Domingo 23 de octubre de 2016, domingo de XXX
del tiempo ordinario.
En aquel tiempo, dijo Jesús esta parábola a algunos que confiaban en sí
mismos por considerarse justos y despreciaban a los demás: «Dos hombres
subieron al templo a orar. Uno era fariseo; el otro, publicano. El fariseo,
erguido, oraba así en su interior: “¡Oh Dios!, te doy gracias porque no soy
como los demás hombres: ladrones, injustos, adúlteros; ni tampoco como ese
publicano. Ayuno dos veces por semana y pago el diezmo de todo lo que tengo”.
El publicano, en cambio, quedándose atrás, no se atrevía ni a levantar los ojos
al cielo, sino que se golpeaba el pecho, diciendo: “¡Oh Dios!, ten compasión de
este pecador”. Os digo que este bajó a su casa justificado, y aquel no. Porque
todo el que se enaltece será humillado, y el que se humilla será enaltecido»
Evangelio de San Lucas 18, 9 – 14
Reflexión: Mensajeros de la misericordia de
Dios
En el Evangelio de hoy, Jesús nos
presenta dos modelos de oración: uno es el de la persona segura de sí misma,
que da gracias a Dios, pero que no se siente necesitada de su misericordia; el
otro es la oración de quien, ante Dios, se sabe indigno y necesitado de perdón
y misericordia. Jesús concluye lapidariamente: “Este bajó a su casa
justificado, y aquel no”. Y es que Dios es un Padre que nos ama siempre e
incondicionalmente, y ante Él lo que somos está patente: de nada sirve
autojustificarnos.
La oración nos abre a Dios desde la
realidad de nuestra existencia; si acogemos su misericordia, Él mismo nos
perdona y renueva nuestra vida, Él nos justifica. Ya el Antiguo Testamento
hablaba del valor que la oración del pobre tiene a los ojos de Dios.
La Jornada Mundial de las Misiones de
este año tiene como lema “Sal de tu tierra”, y la liturgia de hoy nos habla de
la actitud elemental e imprescindible: dejar de mirarnos a nosotros mismos y
mirar la necesidad de los demás. La oración que Dios escucha es la del humilde
que proclama con su vida y su palabra la misericordia del Señor.
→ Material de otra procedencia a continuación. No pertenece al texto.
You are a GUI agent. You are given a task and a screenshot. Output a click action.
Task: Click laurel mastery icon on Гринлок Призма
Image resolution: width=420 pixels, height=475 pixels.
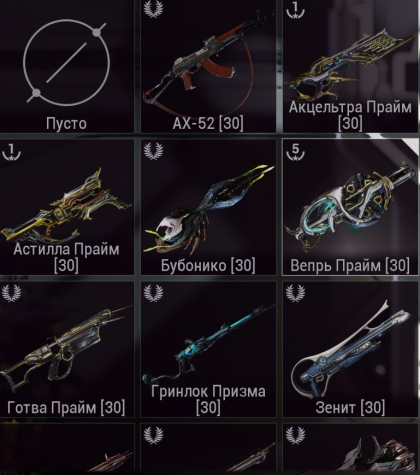[x=154, y=293]

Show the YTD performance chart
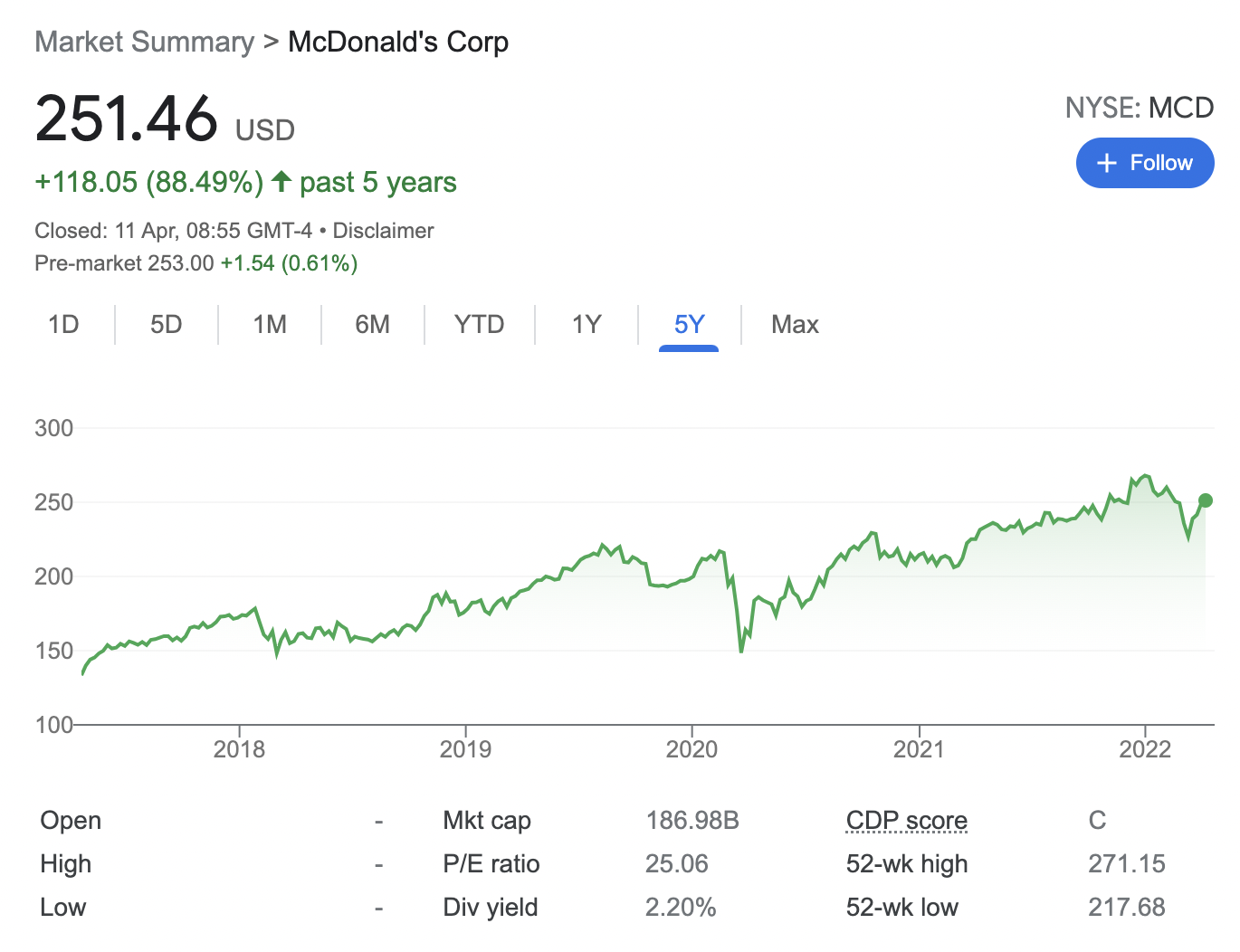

Reconocer
nuestra pobreza y la grandeza de la obra de Dios –como lo hizo la Virgen María–
es la forma más sencilla de ser misionero.
En este Año Jubilar de la Misericordia
que ya estamos concluyendo, nos lo recuerda el Papa en su Mensaje para la
Jornada, que tiene por título “Iglesia misionera, testigo de misericordia”. Hay
un vínculo esencial entre misericordia y misión, y la misericordia exige la
humildad del corazón. Modelo de “cristiano en salida” y de “Iglesia en salida”
son los misioneros y misioneras, que esparcen la semilla de la Buena Noticia
por el mundo entero. Ellos han dejado su tierra para ponerse al servicio del
Evangelio y de la Iglesia.
Ciertamente se trata de una vocación
específica, aunque este hecho no debe ocultar la realidad de que todo cristiano
está llamado a “salir de su tierra”, en cuanto esta representa el arraigo en lo
conocido, las seguridades humanas, la autojustificación personal, la comodidad,
la rutina... La oración humilde, al tiempo que nos hace confiar en la
misericordia de Dios, nos convierte también en mensajeros de ella, nos
desarraiga y nos hace valerosos para anunciar esa misericordia del Señor a los
demás. ¡Que sea este el fruto de la celebración eucarística de este domingo!